Availability: COSMOS
Review Submitted by: Xuejie Kimball
Rating: Highly Recommended

 

Persepolis by Marjane Santrapi

Persepolis

Persepolis is the most compelling graphic novel I’ve read since Maus. It follows the life of the young Marjane (the author), a spunky and independent six year old who is living in Tehran during the start of the Iranian Revolution of 1979. The revolution unfolds before Marjane and her parents, who are committed Marxists and initially thrilled about the deposition of the western-backed shah, who tortured his dissenters in his secret prisons and got put in power through a western-funded coup. Marjane soon learns that life is much different under the new regime. She is forced to wear a veil at school, which she rips off at recess because it’s hot and oppressive. She is forced to beat her hand against her chest and chant funeral hymns for the “martyrs” of the revolution who are killed in the war against Iraq. She is forced to knit hats for the male “martyrs”- boys as young as 13 who get sent to the front lines of the battlefields in Iraq. She watches communist relatives and family friends disappear in Iran’s secret prisons, only to never emerge again. Throughout the horrors of the regime, Marjane never loses her fighting spirit. She stands up to her religion teachers, idolizes Western fashion, and hangs ACDC posters on her wall in defiance against the regime’s anti-Western rules. You can’t help rooting for her to escape the clutches of the regime and the terrifying police who snatch up dissenters in the night.
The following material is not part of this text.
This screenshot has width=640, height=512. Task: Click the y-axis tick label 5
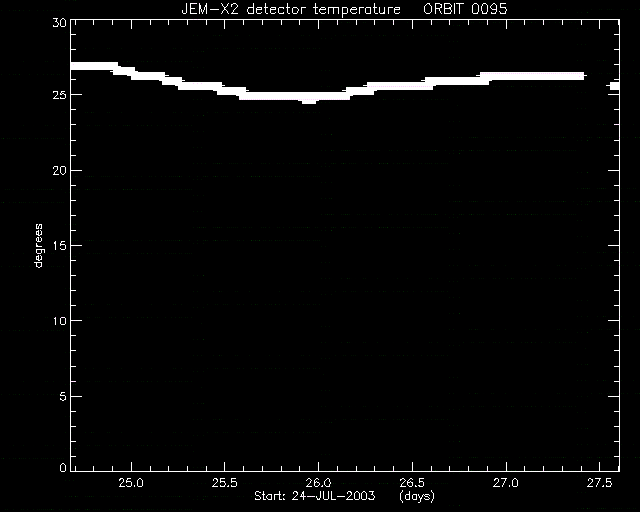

This book is written for young adults and is an easy read. I recommend if for anyone who wants to understand the history of the U.S.-Iranian conflict, and for anyone who likes reading about girls with chutzpah.

Availability:  COSMOS, USMAI, SMCM
Review Submitted by:  Andrea Gesumaria
Rating:  Highly Recommended
Challenge: A book with a one word title

Speak by Laurie Halse Anderson

Speak

This book really opened my eyes up to how a traumatic event can really change someone’s life and alter their personality. As Melinda unfolds the story of what happened to her, I constantly found myself struggling with her, wanting her to speak up for herself but knowing that she didn’t know where to go for help. If somebody is easily triggered I would warn them before picking this book up; however, for those who may not understand from a victim’s perspective what the pain may feel like, Anderson does a good way of explaining how Melinda’s life used to be before the event, and how it changed her perspective after it happened.

Availability:  USMAI, SMCM, COSMOS
Review Submitted by:  Reilly Cook
Rating:  Highly Recommended
Challenge: A book with a one word title

Angel: Maximum Ride Novel by James Patterson

Angel: A Maximum Ride Novel
I love James Patterson. This is the first young adult book of his that I have read. It was an and fun read. The book was fast paced with a good plot. I’m not into fantasy, but I can see the appeal to teenagers and fantasy lovers. These fantasy books are good to get young people interested in, and to keep them reading. I won’t be reading the other books in the series, it’s just not for me. But I am going to recommend the book for lovers of fantasy.

Availability: COSMOS
Review Submitted by: Shelley Clark
Rating: Recommended

Girls Like Us by Gail Giles

Girls Like Us

This YA novel really touched me and pulled at my heartstrings. It is written in the voices of two characters – Biddy and Quincy. Both girls have been in Special Education throughout their schooling and have recently graduated from high school. Biddy cannot read and write, but Quincy can. She has a learning disability due to a traumatic injury. At the end of their school year, they are put in a program where they live together in the garage apartment of an older woman who needs help with cooking/cleaning. Biddy takes on this job, and Quincy works at a local market. Biddy is open and loving while Quincy is reserved and bristles at attempts to draw her in closer. The interactions between the girls and the bond they form with each other and Miss Elizabeth, the older woman they live with, gives this book a feel-good quality. While some of the events are difficult to read about due to their violent nature or the cruelty of others, I was able to finish it quickly and enjoyed it very much.